При этих словах он улыбался и не подавал виду, что в частых упоминаниях
Мод о хорошем настроении Хобби он слышал легкий упрек себе. Мак не был
Хобби. Он не умел быть таким веселым, так легко ко всему относиться. Он не
мог, подобно Хобби, после двенадцатичасовой работы отплясывать
негритянские танцы, исполнять популярные песенки, предаваться всяким
веселым дурачествам. Видел ли кто-нибудь Хобби не смеющимся и не
отпускающим шуток? У Хобби смеется вся физиономия. Стоит ему пошевелить
языком, и рождается едкая острота. Где ждут Хобби, там все заранее
настраиваются на веселый лад, - Хобби обязан быть остроумным. Нет, он не
был Хобби... Единственное, что он мог, - это не мешать чужому веселью, он
так и старался себя держать. Но гораздо серьезнее было то, что его
отношения с Мод теряли с годами свою сердечность. Он не обманывал себя. Он
горячо любил Мод и свою дочурку и в то же время думал, что такому
человеку, как он, было бы лучше не иметь семьи. Кончив работу, Хобби
считал себя свободным. Он же, Аллан, никогда не бывал свободен. Туннель
рос, а с ним росла и работа. К тому же у него были еще заботы особого
рода, о которых он ни с кем и никогда не говорил!
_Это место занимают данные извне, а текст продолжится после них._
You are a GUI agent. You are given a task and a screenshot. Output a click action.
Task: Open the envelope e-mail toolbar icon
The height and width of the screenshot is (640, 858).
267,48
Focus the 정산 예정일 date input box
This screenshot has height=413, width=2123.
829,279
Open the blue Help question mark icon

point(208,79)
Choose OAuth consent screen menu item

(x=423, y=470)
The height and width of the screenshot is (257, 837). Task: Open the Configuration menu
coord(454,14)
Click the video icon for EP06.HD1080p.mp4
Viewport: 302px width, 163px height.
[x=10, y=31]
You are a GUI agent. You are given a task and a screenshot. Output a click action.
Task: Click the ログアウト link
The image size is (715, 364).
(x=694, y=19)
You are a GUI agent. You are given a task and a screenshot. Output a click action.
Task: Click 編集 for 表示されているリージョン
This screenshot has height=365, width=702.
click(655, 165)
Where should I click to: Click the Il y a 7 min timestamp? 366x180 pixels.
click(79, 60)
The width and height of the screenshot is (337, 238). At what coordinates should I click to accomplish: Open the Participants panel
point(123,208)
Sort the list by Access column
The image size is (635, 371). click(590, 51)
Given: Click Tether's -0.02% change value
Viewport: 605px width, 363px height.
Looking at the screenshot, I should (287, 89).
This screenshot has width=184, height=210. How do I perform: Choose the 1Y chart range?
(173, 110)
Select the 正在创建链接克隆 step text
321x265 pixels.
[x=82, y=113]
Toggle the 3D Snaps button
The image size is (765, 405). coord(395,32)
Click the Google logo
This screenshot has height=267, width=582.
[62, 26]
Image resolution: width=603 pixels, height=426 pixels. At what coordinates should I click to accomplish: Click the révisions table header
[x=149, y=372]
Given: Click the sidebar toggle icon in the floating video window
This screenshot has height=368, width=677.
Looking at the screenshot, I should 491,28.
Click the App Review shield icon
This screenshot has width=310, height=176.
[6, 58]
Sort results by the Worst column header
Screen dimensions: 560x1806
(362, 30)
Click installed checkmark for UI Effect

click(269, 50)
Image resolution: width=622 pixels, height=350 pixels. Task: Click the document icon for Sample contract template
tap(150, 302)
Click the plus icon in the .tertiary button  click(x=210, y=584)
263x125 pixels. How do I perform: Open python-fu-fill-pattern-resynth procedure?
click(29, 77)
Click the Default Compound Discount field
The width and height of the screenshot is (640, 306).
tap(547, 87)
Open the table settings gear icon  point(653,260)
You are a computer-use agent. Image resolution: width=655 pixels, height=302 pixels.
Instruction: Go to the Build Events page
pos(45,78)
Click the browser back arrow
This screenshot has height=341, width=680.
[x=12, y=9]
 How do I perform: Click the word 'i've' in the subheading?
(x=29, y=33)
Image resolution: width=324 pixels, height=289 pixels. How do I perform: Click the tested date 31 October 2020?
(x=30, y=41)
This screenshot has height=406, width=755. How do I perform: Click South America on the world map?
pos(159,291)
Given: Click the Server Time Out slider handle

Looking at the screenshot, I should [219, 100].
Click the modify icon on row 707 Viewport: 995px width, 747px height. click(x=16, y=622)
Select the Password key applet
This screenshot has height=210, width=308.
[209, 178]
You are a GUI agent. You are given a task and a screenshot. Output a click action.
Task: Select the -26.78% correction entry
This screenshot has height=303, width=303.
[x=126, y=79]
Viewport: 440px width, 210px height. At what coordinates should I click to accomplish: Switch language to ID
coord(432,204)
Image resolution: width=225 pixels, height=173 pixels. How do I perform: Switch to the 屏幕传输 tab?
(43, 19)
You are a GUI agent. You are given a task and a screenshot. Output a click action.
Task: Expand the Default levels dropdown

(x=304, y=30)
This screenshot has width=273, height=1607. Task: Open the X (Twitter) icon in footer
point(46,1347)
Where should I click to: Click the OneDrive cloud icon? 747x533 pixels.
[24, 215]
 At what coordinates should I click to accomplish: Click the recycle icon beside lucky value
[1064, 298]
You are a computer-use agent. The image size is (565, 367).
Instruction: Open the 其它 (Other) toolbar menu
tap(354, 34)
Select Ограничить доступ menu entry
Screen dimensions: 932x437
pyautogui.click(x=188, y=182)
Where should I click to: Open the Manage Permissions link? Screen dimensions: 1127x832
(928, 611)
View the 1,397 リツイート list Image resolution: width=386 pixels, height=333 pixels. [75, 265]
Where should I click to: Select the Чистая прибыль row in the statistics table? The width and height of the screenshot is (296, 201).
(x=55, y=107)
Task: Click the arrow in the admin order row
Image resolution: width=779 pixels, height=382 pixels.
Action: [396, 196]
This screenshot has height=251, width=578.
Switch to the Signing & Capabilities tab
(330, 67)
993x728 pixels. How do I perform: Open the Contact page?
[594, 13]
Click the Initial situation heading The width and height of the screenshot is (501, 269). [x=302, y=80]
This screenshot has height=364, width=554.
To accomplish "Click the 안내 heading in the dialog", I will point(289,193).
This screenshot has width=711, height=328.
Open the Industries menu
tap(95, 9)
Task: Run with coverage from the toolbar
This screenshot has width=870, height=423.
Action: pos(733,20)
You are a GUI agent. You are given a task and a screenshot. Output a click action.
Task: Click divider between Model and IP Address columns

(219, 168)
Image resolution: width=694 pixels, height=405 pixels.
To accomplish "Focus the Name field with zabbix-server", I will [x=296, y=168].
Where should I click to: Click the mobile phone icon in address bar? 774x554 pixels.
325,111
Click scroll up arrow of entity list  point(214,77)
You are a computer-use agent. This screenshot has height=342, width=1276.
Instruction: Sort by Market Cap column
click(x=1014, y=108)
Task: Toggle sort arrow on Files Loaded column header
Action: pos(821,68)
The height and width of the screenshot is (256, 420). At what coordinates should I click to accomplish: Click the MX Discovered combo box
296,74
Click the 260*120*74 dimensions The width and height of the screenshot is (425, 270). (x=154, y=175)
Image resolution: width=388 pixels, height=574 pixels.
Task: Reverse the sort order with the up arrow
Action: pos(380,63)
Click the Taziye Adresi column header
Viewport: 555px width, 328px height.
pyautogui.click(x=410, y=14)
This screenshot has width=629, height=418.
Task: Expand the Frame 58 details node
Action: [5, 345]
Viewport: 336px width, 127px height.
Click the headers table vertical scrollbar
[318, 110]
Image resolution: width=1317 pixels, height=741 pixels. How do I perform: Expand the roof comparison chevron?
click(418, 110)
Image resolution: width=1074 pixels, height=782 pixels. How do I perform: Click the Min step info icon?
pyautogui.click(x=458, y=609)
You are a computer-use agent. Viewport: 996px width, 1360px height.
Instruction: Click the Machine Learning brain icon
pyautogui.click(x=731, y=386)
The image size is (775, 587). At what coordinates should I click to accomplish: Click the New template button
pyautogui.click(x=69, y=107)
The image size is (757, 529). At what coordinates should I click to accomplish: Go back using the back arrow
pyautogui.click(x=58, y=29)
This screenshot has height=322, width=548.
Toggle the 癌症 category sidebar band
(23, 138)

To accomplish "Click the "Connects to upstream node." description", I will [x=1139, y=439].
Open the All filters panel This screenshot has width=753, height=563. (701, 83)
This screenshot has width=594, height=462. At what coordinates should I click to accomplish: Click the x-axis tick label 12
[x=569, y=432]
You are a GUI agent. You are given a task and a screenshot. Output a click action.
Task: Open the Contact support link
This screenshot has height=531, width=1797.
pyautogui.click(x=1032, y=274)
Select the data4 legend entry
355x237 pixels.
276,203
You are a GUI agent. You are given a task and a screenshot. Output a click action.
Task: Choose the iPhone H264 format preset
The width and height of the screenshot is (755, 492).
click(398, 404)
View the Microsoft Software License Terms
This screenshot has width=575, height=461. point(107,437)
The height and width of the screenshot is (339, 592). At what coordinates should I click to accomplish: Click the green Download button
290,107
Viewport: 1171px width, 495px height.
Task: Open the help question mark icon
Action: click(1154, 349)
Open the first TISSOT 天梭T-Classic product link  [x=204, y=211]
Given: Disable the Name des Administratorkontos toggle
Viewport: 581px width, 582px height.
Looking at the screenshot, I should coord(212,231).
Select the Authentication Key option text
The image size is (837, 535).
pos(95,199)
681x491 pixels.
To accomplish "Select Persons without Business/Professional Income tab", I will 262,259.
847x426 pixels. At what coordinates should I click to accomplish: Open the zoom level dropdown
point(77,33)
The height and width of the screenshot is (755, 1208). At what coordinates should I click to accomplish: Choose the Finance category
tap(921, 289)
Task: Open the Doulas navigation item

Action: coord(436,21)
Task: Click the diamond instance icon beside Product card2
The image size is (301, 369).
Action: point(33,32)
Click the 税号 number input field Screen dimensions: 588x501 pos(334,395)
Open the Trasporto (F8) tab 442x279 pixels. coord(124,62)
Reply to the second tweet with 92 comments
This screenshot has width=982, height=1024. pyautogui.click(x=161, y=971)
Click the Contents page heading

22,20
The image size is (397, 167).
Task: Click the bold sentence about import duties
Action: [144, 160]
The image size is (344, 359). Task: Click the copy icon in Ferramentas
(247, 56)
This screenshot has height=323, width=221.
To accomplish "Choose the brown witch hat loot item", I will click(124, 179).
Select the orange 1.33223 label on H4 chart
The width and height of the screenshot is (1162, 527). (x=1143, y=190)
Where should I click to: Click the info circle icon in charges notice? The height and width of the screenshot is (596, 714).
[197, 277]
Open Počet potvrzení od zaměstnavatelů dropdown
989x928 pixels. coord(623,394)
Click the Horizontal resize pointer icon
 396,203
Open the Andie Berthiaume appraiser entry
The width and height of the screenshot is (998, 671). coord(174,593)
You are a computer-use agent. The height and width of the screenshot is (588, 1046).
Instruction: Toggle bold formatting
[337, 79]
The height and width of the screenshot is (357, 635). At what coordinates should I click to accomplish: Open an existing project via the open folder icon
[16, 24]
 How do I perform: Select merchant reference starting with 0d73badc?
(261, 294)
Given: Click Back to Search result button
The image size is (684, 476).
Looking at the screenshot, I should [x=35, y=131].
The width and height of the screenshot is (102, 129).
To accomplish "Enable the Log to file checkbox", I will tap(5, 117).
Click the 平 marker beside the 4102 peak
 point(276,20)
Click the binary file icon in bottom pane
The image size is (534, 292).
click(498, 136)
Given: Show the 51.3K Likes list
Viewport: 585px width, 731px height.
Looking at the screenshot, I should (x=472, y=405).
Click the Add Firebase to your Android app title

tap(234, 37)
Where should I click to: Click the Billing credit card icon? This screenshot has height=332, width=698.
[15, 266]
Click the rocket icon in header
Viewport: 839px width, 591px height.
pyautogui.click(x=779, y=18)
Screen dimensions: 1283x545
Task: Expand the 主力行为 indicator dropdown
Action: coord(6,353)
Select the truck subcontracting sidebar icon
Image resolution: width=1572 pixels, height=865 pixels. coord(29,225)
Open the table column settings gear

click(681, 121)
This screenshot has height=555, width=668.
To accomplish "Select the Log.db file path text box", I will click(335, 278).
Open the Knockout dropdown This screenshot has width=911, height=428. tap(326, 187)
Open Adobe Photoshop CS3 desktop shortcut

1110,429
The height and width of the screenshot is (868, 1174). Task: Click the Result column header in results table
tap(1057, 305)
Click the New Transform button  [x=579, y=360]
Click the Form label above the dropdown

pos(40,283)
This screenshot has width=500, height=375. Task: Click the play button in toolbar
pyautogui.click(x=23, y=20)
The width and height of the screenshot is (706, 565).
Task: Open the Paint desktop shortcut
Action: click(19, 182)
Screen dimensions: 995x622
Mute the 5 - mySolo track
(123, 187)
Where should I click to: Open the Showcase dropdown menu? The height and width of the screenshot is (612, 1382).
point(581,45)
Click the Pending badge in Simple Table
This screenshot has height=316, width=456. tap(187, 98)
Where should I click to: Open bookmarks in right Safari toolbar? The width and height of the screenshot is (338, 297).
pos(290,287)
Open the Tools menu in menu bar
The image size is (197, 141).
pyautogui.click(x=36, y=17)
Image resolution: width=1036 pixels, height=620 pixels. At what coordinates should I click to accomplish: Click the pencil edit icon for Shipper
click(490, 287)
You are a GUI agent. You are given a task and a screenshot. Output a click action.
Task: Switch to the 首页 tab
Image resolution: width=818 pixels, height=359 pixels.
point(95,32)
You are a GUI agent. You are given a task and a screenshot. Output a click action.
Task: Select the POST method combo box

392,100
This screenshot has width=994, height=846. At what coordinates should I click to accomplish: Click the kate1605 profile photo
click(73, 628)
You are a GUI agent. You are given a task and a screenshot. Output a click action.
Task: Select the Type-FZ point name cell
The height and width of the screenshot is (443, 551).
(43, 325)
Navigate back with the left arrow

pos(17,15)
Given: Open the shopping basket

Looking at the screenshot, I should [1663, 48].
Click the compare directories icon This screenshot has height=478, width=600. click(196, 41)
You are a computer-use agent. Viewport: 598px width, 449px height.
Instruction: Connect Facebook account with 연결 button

Уже теперь у него возникали сомнения, удастся ли закончить
строительство в пятнадцатилетний срок. По его вычислениям, это было
возможно лишь в лучшем случае. Он со спокойной совестью определил этот
срок, чтобы привлечь на свою сторону общественное мнение и народные
средства. Если бы он назначил двадцать или двадцать пять лет, ему не дали
бы и половины этих денег.
Ему едва удастся справиться за это время с двойными штольнями Бискайя -
Финистерре и Америка - Бермудские острова.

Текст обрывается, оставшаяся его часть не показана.